A synopsis of the property report, as well as instructions for downloading the full report, is available in a special section of the CohnReznick website. This section also offers a color-coded interactive map that provides key operating expense metrics for each of the contiguous 48 United States. Click on any state in the map for an overview of these expenses.
“A comprehensive operating expense study of this size and scope could never have happened without the tremendous support of the tax credit syndicator and investor communities,” notes Fred Copeman, Principal, Tax Credit Investment Services. “Because operators use a variety of different methods to categorize expenses, understanding and segregating data into comparable categories turned out to be a significant undertaking. Once complete, we were pleased to have received viable operating expense data for more than 15,000 stabilized housing tax credit properties.”
According to the report, the total operating expenses for 2014 (not including replacement reserve contributions) across the surveyed portfolio were $5,336 PUPA on a national median basis.
Among the property report’s key findings:
- Statewide median operating expenses ranged widely, from as low as $3,634 PUPA in Alabama to as high as $8,453 PUPA in Massachusetts. In fact, Massachusetts reported the highest operating expenses in 2014 among all 50 states.
- New England states generally ranked as the most expensive to operate a housing tax credit property, followed by Washington, D.C., and New York. In addition to a high cost of living expense, these states’ portfolios had a larger share of rehabilitations vs. new construction properties, a concentration of older buildings, and some severe winter weather conditions to contend with.
- Salary, repairs & maintenance, and utilities constituted the majority of gross expenses. The remaining categories each represented less than 10% of total expenses. Factors influencing each expense category are reviewed in detail in the study.
- Historic rehabilitation projects cost 24% more to operate on a median basis.
- New construction properties reported median operating expenses that were approximately 10% less than the overall median.
CohnReznick requested the participation of every active housing tax credit syndicator and some of the nation’s largest institutional investors. Thirty-three housing tax credit syndicators and three of the nation’s largest investors participated in the survey. CohnReznick was able to analyze 2014 data collected from more than 15,000 housing tax credit properties.

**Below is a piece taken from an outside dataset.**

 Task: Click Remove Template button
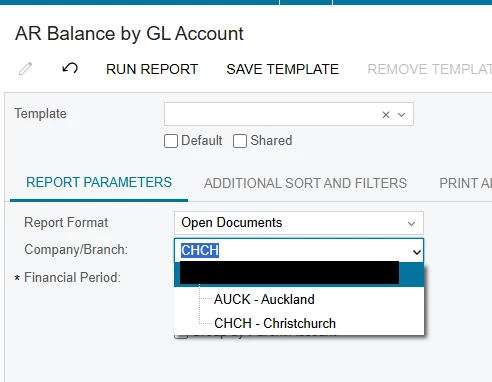pyautogui.click(x=429, y=69)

CohnReznick LLP is one of the top accounting, tax, and advisory firms in the United States, combining the resources and technical expertise of a national firm with the hands-on, entrepreneurial approach that today's dynamic business environment demands. Headquartered in New York, NY, and with offices nationwide, CohnReznick serves a large number of diverse industries and offers specialized services for middle market and Fortune 1000 companies, private equity and financial services firms, government contractors, government agencies, and not-for-profit organizations. The Firm, with origins dating back to 1919, has more than 2,700 employees including nearly 300 partners and is a member of Nexia International, a global network of independent accountancy, tax, and business advisors. For more information, visit http://www.cohnreznick.com.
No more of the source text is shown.